━━━ Data to use
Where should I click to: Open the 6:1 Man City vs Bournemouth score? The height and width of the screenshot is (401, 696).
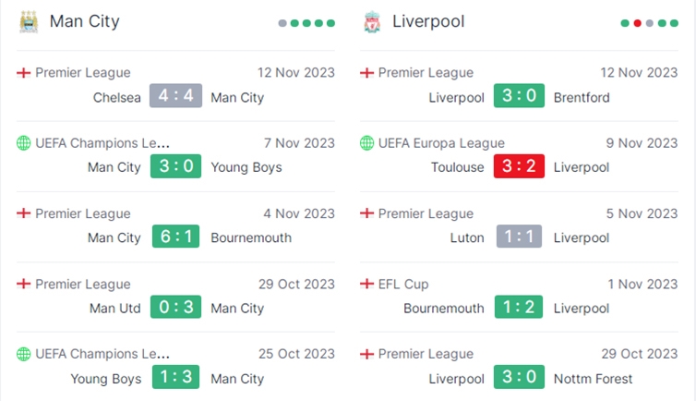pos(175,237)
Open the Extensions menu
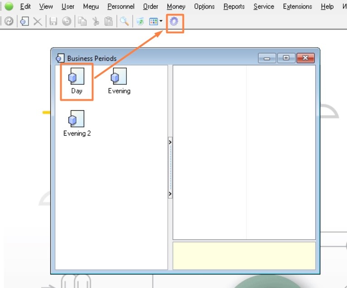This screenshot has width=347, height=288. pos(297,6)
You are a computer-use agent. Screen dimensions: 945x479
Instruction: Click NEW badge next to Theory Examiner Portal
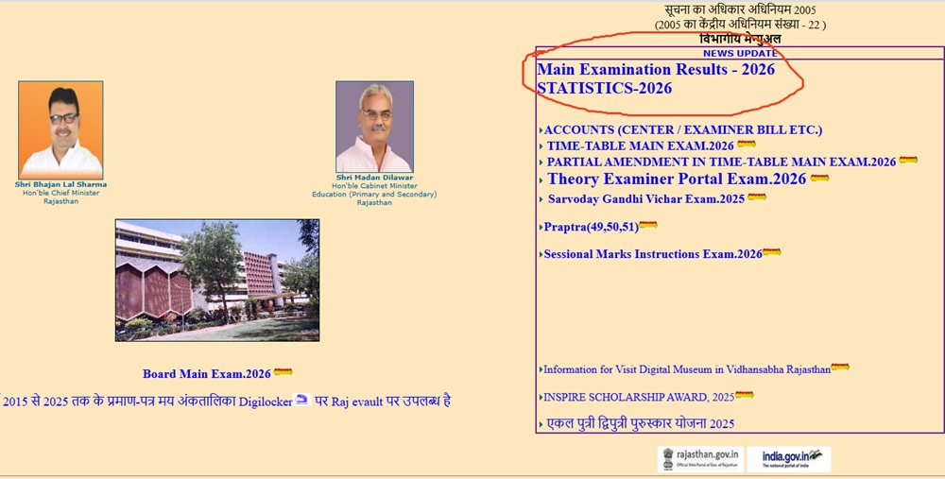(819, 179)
━━━━━━
__What is needed__
Repeat each entry precisely as it appears. Leave the pictures out.

__Exercise answer__
Where should I click to: Open the 6:1 Man City vs Bournemouth score? The height and width of the screenshot is (401, 696).
pos(175,237)
Open the Extensions menu
This screenshot has width=347, height=288. pos(297,6)
You are a computer-use agent. Screen dimensions: 945x479
Instruction: Click NEW badge next to Theory Examiner Portal
(819, 179)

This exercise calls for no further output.